The discount offered to borrow yen in dollars rose as high as 91 basis points on May 19, the biggest in a month, after Dudley said a rate hike in June or July “is a reasonable expectation.” That echoed sentiment in the minutes of the policy-setting Federal Open Market Committee’s April 26-27 meeting, published Wednesday.

QuickTake Negative Rates

As early as May 3, regional Fed presidents including Atlanta’s Dennis Lockhart and San Francisco’s John Williams signaled that the U.S. economy could warrant a rate hike at the June 14-15 gathering. That helped the swap discount climb from off a three-month low of 82 basis points reached on April 28, after BOJ Governor Haruhiko Kuroda disappointed investors by refraining from additional stimulus.

Rising Odds

Futures traders assigned about a 54 percent chance the Fed will raise rates by July from the current range of 0.25 percent to 0.5 percent as of Monday, topping 50 percent for the first time since March.
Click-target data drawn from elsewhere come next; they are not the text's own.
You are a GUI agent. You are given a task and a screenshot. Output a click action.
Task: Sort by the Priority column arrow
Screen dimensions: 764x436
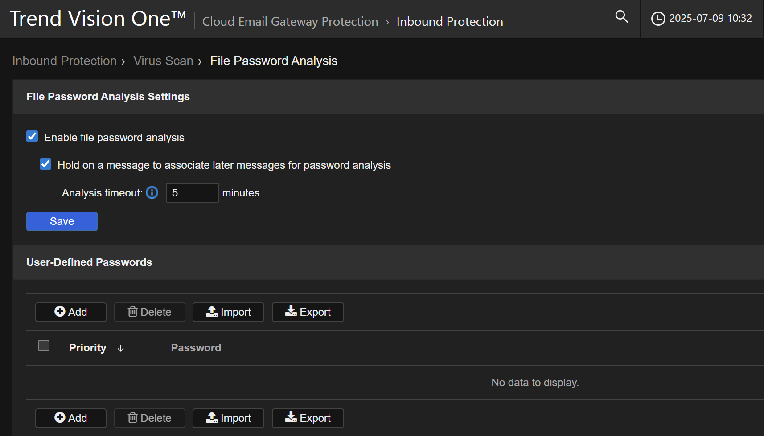point(121,348)
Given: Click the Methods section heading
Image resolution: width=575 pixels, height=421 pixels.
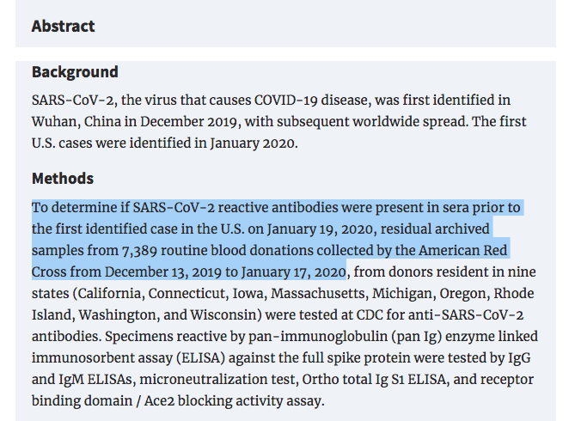Looking at the screenshot, I should 63,179.
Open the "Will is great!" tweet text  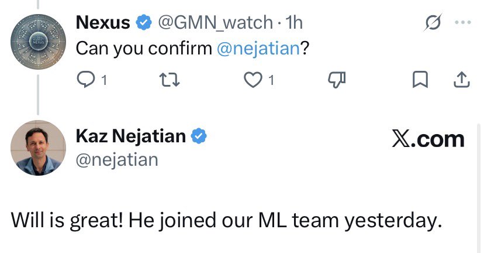pos(224,221)
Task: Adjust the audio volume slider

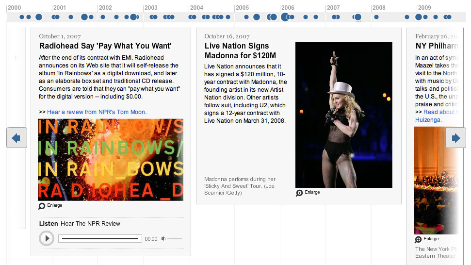Action: point(175,239)
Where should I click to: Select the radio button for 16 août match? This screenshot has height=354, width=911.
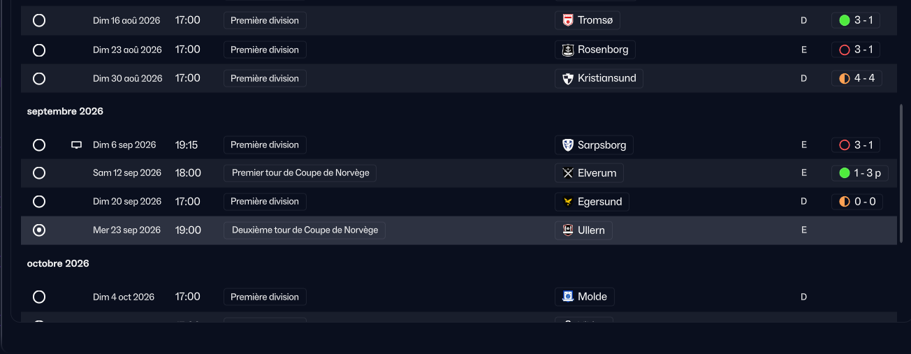coord(39,20)
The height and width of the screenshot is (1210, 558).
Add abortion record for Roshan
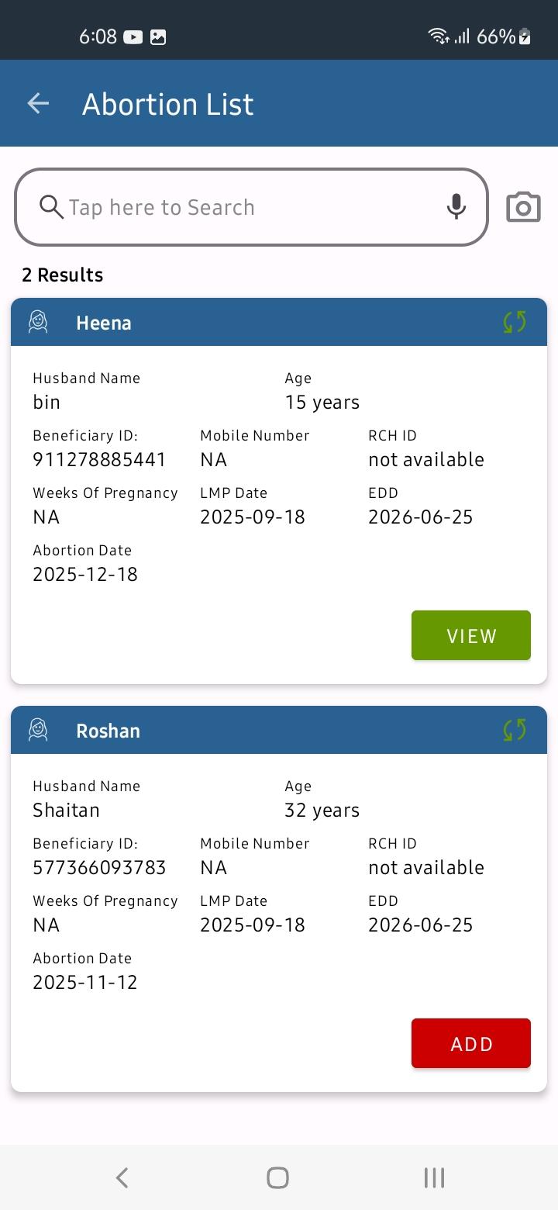tap(471, 1043)

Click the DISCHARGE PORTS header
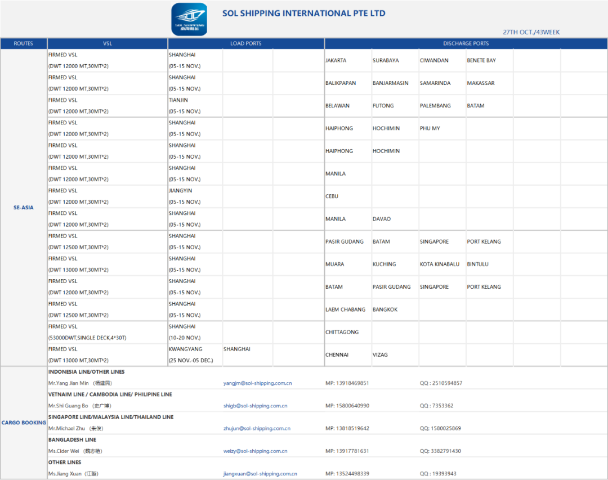click(x=466, y=43)
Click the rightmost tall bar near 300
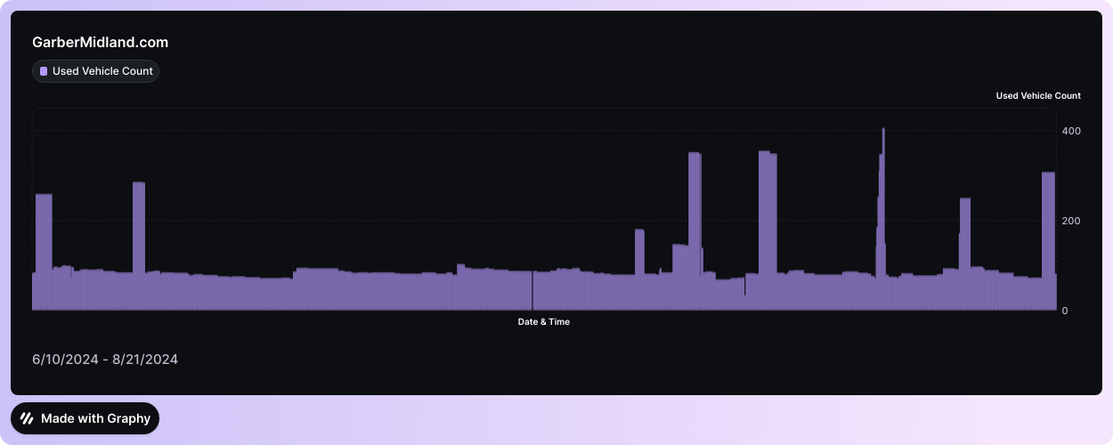Screen dimensions: 1113x445 (x=1048, y=240)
The odds were as low as about 15 percent earlier this month.

Even before the bump in basis swaps, overseas investors had been snapping up JGBs maturing in two and five years, with net purchases totaling 2.7 trillion yen ($25 billion) in April, according to JSDA. That mirrored net sales of the notes by Japan’s city banks amounting to 3.1 trillion yen, also the most since September 2014.

More than 70 percent of Japan’s sovereign debt yields less than zero, including the benchmark 10-year note with a yield of minus 0.1 percent as of Wednesday afternoon in Tokyo. The two-year security yielded negative 0.235 percent.

When a dollar holder attempts to buy JGBs using the yen, the investor typically uses several different financial products including basis swaps and yen interest-rate swaps to make it a profitable trade, according to Naoya Oshikubo, a rates strategist at Barclays Plc in Tokyo.

“Foreign investors have been active in trading medium-term JGBs,” Oshikubo said. “And the strong demand is tied to basis swaps.”